[SUPPLIED RECORDS]:
────────

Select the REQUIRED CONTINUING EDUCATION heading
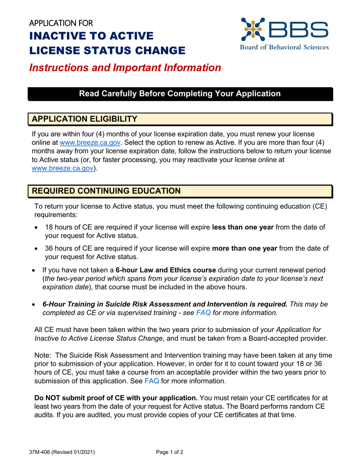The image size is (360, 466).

────────

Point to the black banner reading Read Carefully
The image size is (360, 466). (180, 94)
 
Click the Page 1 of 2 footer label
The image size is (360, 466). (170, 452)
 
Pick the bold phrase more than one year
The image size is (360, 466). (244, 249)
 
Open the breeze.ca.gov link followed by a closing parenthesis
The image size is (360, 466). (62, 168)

────────

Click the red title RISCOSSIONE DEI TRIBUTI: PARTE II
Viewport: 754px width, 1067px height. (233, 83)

────────

Transcribe the entries from the line with "Click the red" to the line with "Viewport: 754px width, 1067px", keeping every line exactly as it stands.

Click the red title RISCOSSIONE DEI TRIBUTI: PARTE II
Viewport: 754px width, 1067px height. (233, 83)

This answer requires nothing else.